Nach dem Ende des Krieges versuchte zunächst die amerikanische Zensur, den Japanern demokratisches Denken bezubringen. Japanische Vergangenheit war tabu. Nicht nur Filme mit Samuraikämpfern waren verboten, sondern auch nicht weniger als 98 verschiedene Stücke des uralten Kabuki-Theaters. Auch Gedichtanthologien aus dem Mittelalter mußten erst auf Spuren eventueller "ultranationalistischer" Gesinnung überprüft werden.

1946 etwa mußte aus einem Spielfilm eine Szene herausgeschnitten werden, die arbeitende Bauern am Fuße des heiligen Berges Fuji zeigte, dem Wahrzeichen Japans.

Das Thema des verlorenen Weltkrieges war im japanischen Film stets präsent. Schon 1946 hatte der linke Regisseur Fumio Kamei die Rolle des Kaisers scharf kritisiert. Das ging bei der amerikanischen Zensurbehörde zunächst unbeanstandet durch. Er wurde erst später auf Vorstellungen von Ministerpräsident Shigeru Yoshida bei General Willoughby, der Film sei subversiv, verboten.

Wie in Deutschland, gab es auch in Japan unmittelbar nach dem Krieg eine Art Trümmerliteratur. So schrieb der linksgerichtete Essayist Sakaguchi Ango 1946: "O Volk Japans, o Japan, ich will, daß ihr verworfen seid. Japan und die Japaner mußten erniedrigt werden! Solange das Kaiserreich besteht, solange solche historisch überlebten Institutionen mit der Idee der Nation verbunden bleiben, solange werden sie auch weiter manipuliert werden, und wir werden in diesem Land unser Leben als Menschen nicht entfalten können." Mit der geballten ideologischen Wirkung einer deutschen "Gruppe 47", einem Schnurre, Böll oder Andersch war das, was in Japan geschah, jedoch nicht zu vergleichen.

Zwar wurde nach 1980 von den linken Intellektuellen Japans eine zunehmend japankritische Sicht deutlich wie etwa beim Dokumentarfilm "Tokio-Tribunal" von Masaki Kobayashi (1983), der die Rolle Japans sehr kritisch sieht, aber auch an den Amerikanern wurde kein gutes Haar gelassen.

Aufarbeitungsfilme mit Breitenwirkung wie Wolfgang Staudtes Film "Die Mörder sind unter uns" (1946), die DEFA-Verfilmung von "Nackt unter Wölfen" des DDR-Autors Bruno Apitz (1959) bis hin zum Hollywoodfilm "Holocaust" (1979) gab es in Japan praktisch nicht. Der Ansatz der Rettung nationaler Identität trotz der geschehenen Verbrechen, der in Japan auch von links verfolgt wird, ist filmisch in Deutschland praktisch nur durch Hans-Jürgen Syberberg vertreten, der denn auch vom deutschen Feuilleton mit tiefer Mißachtung gestraft wird.

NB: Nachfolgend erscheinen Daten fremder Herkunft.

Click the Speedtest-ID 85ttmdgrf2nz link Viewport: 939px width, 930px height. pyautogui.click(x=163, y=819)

Filme wie "Adler des Pazifik", der Admiral Yamamoto, den Planer des Angriffs auf Pearl Harbor, zur Hauptfigur hatte und "Yamashita Tomoyuki" (beide von 1953), der den Prozeß gegen General Yamashita als Scheinprozeß darstellte, nahmen sich des Themas von rechts an. Auch im Falle Yamashitas hat die Historiographie inzwischen wesentliche Teile des Schuldspruchs von Tokio revidiert.

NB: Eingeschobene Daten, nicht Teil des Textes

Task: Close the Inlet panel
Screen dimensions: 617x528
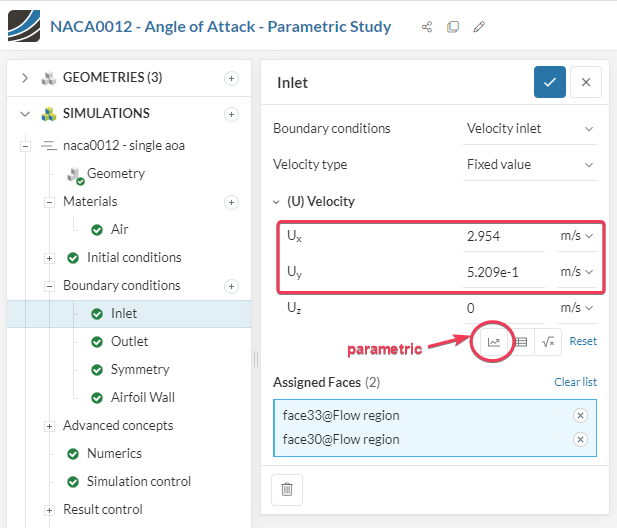Action: (x=586, y=82)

"Stolz" ist allerdings der erste Film, so Far Eastern Economic Review, der einen rechten Standpunkt nicht nur für Rechte, sondern für den Mainstream formuliert. Westliche Beobachter tendieren dazu, deutsche und japanische Gedächtniskultur auf Unterschiede in den Mentalitäten zu schieben. Ob all diese Unterschiede jedoch, wie Ruth Benedict in ihrem Buch "The Chrysantemum and the Sword" (1946) behauptet hat, allein mit der japanisch-konfuzianischen "Kultur der Schande" und der westlichen "Kultur der Schuld" zu erklären sind, mag anzuzweifeln sein, sicher ist aber, daß diese unterschiedlichen Kulturen bei der Sicht auf die Vergangenheit noch heute eine nicht zu unterschätzende Rolle spielen.